- [Instructions to follow]:
Print exactly the lines below between the line holding "Datenschutzerklärung (272, 1922)" and the line holding "[Next slide] (396, 1414)", inclusive, and nothing more.

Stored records
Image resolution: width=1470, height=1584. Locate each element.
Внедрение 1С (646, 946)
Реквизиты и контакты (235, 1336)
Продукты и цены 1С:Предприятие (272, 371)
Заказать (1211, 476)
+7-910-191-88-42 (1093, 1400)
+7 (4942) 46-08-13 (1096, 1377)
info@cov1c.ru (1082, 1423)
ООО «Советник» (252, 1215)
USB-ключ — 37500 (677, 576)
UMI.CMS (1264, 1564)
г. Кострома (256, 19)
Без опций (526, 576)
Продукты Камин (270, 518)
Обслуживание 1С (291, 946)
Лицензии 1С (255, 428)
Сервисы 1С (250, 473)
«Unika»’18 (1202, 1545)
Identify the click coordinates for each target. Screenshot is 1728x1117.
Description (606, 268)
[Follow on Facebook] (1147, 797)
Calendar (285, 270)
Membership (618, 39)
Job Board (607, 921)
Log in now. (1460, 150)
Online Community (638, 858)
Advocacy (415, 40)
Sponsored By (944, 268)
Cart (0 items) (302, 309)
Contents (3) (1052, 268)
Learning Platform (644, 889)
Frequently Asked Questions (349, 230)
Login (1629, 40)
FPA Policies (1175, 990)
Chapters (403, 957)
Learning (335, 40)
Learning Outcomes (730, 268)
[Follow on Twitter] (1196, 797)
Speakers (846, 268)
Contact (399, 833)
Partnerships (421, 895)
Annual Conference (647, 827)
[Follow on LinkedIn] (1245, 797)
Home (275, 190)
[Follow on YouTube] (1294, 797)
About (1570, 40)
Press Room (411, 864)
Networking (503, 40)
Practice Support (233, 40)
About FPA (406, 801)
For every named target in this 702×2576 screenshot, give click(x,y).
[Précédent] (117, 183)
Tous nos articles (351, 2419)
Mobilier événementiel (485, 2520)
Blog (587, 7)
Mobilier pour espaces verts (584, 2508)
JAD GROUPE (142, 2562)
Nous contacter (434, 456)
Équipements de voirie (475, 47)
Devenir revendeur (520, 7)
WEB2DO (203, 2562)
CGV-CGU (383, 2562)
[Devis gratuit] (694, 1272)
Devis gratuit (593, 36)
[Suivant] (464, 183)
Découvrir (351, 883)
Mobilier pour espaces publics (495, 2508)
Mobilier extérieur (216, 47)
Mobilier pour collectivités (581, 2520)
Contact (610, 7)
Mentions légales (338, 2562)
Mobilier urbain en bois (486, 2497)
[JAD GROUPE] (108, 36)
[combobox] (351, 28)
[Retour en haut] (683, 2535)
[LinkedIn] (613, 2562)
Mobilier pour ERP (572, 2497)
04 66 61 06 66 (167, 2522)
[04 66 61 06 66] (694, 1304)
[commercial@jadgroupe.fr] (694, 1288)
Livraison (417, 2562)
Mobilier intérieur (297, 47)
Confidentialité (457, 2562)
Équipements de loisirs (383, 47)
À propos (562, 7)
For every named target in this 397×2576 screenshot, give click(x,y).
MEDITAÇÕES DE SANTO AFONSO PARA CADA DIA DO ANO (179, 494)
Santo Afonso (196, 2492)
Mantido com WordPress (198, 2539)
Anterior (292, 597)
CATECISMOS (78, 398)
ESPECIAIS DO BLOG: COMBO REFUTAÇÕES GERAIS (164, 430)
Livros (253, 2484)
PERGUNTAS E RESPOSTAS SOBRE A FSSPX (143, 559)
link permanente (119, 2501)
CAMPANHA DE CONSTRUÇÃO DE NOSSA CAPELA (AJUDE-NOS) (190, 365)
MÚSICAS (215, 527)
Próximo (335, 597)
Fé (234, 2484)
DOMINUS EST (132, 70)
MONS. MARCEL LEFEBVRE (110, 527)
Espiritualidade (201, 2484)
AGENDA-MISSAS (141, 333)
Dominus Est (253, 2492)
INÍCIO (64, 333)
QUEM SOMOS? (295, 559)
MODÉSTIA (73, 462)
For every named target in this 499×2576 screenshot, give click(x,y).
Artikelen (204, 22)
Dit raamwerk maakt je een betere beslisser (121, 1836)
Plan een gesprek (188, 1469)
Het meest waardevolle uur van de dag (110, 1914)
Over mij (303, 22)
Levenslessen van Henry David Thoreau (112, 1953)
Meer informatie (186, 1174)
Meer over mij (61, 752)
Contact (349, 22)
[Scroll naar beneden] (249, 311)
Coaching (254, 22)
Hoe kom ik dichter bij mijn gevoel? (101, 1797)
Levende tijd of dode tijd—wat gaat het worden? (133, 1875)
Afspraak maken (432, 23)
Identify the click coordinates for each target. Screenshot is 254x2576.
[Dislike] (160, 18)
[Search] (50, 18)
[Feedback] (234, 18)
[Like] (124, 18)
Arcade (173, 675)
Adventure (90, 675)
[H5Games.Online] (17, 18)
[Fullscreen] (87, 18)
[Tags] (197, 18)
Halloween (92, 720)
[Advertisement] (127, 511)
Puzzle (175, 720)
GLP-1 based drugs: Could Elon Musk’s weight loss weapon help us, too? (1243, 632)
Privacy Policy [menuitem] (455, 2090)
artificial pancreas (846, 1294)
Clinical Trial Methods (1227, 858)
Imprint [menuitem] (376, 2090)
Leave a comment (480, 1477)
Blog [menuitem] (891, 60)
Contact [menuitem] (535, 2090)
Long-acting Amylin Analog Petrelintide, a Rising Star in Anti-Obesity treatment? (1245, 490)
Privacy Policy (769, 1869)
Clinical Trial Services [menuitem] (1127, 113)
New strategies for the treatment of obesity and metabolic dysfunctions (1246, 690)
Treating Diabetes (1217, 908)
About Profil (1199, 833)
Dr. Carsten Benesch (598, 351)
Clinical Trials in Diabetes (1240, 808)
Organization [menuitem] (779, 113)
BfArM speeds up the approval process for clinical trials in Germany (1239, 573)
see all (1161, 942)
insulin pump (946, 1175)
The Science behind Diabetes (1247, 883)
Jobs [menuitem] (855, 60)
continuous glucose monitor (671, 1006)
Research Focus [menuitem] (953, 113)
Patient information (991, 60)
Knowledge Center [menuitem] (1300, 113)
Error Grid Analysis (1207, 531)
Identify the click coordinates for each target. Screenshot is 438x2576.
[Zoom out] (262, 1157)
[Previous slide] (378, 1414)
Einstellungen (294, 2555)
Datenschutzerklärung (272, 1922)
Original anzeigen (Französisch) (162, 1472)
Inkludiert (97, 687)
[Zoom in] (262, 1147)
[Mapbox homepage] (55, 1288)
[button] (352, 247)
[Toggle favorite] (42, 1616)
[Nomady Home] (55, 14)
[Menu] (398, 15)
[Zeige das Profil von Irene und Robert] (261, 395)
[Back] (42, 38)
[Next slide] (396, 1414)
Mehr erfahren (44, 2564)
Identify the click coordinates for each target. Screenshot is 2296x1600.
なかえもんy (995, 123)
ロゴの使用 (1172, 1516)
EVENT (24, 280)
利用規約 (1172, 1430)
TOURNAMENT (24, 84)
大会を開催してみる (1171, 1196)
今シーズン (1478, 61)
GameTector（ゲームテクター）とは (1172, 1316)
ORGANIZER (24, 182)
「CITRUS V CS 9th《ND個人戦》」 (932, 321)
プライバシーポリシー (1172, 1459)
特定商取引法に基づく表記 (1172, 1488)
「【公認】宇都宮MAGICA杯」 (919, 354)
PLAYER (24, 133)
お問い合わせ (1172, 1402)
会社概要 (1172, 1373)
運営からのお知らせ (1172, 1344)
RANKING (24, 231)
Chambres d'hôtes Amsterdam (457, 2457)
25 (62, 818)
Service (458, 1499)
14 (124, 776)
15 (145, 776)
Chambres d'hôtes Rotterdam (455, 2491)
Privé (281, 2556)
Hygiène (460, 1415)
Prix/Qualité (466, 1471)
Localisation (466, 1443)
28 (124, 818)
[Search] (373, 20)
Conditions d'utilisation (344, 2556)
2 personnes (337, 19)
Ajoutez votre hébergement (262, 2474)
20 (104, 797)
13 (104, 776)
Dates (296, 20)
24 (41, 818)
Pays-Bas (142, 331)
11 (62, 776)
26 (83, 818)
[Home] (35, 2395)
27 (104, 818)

- [Task response]:
Datenschutzerklärung (272, 1922)
Original anzeigen (Französisch) (162, 1472)
Inkludiert (97, 687)
[Zoom in] (262, 1147)
[Mapbox homepage] (55, 1288)
[button] (352, 247)
[Toggle favorite] (42, 1616)
[Nomady Home] (55, 14)
[Menu] (398, 15)
[Zeige das Profil von Irene und Robert] (261, 395)
[Back] (42, 38)
[Next slide] (396, 1414)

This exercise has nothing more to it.